- _Aim of the task_: Turn the material below, starting with the line containing "Given: Click the 'Galaxy" and going on through the line containing "tap(562, 264)", into a two-column CSV named request and answer, with one row per request. Put each field in double quotes and replace any line breaks with spaces.

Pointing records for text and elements
%%

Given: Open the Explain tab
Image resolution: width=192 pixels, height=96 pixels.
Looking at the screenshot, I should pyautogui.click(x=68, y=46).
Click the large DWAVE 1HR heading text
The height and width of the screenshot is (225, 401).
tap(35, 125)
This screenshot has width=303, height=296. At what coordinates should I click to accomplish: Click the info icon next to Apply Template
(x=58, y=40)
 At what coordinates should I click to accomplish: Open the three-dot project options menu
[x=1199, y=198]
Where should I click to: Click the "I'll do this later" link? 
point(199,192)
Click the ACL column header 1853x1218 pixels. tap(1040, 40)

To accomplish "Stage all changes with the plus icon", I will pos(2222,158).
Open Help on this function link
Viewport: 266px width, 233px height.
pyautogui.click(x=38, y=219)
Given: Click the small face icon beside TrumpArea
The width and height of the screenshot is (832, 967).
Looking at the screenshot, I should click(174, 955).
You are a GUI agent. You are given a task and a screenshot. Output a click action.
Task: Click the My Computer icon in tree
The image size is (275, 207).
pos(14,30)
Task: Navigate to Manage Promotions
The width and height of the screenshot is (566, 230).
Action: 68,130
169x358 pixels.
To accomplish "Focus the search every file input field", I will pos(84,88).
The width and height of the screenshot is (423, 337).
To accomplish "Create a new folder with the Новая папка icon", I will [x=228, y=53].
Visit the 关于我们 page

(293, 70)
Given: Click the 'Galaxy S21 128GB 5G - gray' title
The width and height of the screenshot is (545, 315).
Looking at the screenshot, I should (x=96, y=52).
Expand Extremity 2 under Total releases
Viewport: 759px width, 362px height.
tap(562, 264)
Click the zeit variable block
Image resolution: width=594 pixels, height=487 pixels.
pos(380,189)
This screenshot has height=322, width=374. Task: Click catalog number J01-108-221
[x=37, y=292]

%%

- _Exercise result_:
request,answer
"Given: Click the 'Galaxy S21 128GB 5G - gray' title The width and height of the screenshot is (545, 315).","Looking at the screenshot, I should (x=96, y=52)."
"Expand Extremity 2 under Total releases Viewport: 759px width, 362px height.","tap(562, 264)"